Among the things that give mail carriers nightmares, I imagine, are dogs, rain, snow and gabby residents who delay them on their appointed rounds. Now they can add a new fear — potatoes.
Yes, potatoes are legal to mail through the United States Postal Service. We’re talking potatoes without shipping boxes or bags. Just a spud with a message on one brown side and stamps and an address on another. Think of them as three-dimensional, earthen postcards.
At least two companies will handle the logistics for you. The first, Mail A Spud, charges $9.99 and estimates delivery in 10-15 days. The second, Potato Parcel, offers some unique options, including the Spooky Tater and a burlap-sack add-on, the latter of which destroys the thrill of receiving a solitary potato.

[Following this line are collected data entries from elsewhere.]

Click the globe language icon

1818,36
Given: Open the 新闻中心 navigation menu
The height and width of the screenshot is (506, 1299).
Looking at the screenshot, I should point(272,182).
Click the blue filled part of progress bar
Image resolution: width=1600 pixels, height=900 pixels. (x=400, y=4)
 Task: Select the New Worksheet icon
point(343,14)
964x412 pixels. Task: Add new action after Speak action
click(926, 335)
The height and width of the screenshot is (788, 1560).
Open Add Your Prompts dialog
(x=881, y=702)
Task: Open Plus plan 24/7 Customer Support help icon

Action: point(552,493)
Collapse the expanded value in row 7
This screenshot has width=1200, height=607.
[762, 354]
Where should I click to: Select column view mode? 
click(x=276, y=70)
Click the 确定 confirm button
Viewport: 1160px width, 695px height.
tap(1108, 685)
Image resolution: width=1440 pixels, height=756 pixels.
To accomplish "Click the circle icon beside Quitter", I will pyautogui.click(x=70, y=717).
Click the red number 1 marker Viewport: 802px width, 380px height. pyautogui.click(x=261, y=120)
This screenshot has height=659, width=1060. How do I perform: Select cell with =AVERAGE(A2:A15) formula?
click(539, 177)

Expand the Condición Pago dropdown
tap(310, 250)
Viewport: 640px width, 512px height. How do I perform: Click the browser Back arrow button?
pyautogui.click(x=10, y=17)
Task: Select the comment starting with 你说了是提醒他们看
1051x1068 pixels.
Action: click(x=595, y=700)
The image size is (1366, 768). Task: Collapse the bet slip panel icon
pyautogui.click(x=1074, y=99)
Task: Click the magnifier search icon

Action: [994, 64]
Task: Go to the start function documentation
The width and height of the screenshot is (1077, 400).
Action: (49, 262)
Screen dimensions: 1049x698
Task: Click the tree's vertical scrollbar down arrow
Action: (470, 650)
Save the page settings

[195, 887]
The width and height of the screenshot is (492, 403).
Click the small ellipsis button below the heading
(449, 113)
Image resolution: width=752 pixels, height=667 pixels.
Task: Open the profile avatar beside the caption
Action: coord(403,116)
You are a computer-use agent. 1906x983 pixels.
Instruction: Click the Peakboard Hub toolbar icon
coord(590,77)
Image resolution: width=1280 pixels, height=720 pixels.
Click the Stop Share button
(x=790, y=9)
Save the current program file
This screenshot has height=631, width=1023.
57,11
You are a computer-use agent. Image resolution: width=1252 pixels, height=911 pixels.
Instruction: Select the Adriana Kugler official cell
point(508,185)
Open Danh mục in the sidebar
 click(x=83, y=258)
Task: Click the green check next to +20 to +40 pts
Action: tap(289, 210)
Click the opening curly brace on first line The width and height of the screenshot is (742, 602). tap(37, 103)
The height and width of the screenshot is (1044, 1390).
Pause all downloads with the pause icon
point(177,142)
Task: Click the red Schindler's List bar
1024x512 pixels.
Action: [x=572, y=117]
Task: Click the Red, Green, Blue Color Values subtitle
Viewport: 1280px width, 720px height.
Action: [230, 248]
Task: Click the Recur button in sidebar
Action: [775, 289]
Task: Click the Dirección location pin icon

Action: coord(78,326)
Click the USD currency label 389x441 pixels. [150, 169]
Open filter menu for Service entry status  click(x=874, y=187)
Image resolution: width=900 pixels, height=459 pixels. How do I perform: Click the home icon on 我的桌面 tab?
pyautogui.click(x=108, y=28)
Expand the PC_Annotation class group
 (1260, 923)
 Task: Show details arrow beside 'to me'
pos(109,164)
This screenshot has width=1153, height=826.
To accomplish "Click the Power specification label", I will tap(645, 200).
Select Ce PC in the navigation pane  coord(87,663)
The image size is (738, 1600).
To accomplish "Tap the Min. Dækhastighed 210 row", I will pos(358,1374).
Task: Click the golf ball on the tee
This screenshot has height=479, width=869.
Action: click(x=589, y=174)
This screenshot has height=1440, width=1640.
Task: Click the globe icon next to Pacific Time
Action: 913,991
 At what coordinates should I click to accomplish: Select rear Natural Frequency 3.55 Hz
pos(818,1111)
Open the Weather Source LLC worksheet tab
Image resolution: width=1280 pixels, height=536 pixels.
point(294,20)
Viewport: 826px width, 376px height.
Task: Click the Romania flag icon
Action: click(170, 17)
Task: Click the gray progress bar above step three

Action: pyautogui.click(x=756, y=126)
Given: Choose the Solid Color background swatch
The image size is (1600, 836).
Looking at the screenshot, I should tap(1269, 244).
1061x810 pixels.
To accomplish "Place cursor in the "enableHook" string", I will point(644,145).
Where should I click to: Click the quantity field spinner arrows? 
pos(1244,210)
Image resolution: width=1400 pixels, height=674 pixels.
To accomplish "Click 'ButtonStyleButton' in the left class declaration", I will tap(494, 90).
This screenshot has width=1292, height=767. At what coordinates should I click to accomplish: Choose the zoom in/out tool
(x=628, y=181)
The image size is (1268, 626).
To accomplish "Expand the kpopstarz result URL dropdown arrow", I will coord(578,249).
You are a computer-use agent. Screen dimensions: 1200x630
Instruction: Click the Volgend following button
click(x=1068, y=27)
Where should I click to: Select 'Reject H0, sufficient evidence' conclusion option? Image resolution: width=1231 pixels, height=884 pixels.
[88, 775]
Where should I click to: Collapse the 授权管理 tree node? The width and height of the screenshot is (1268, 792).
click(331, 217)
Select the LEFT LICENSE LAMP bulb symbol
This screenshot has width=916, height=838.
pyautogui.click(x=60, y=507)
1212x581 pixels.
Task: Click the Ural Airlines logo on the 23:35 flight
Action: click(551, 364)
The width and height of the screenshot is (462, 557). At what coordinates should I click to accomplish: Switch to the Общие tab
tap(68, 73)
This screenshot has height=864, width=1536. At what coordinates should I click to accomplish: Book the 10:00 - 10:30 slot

Of course, you can mail the potato yourself if you really want to. Mail A Spud notes that it costs about five bucks. Left unmentioned are the weird stares you will receive from clerks at the post office, but you do save half the cost of using a professional service.
I wanted to ask a real, live mail carrier to share an opinion about the possibility of hauling potatoes around with all those political advertisements, catalogs and centerfold-free subscription copies of Playboy, but since it meant taking a day off work and camping out under the mailbox, I decided against it.
I would guess, however, that after the novelty wore off — say, somewhere around delivery of the eighth or ninth potato — it would be just another annoying part of the job.
And, really, how much of a message can you fit on a potato? “I love you,” “I hate you,” or “I’m breaking up with you” is probably the extent of the deathless prose that can be legibly committed, especially when you take its uneven surface into account.
Additionally, there aren’t all that many potato jokes or puns that you could share. “You’re so a-peeling,” “my little hot potato,” “let’s mash it up,” “I’m rooting for you,” and maybe something about “speck-taters” are the only ones I can think of. None of which are as clever as “Orange you glad you met me,” but you can’t mail an orange.
And this potato uncertainty comes from somebody for whom the potato is a running joke. In my family, we often reference a report on Poland written by my daughter in grade school. In a desperate attempt to fill the space requirement, she shared at least half a dozen times that the potato is the country’s top export. Reading that report would make you think that the entire history of the world depended on the tiny tuber.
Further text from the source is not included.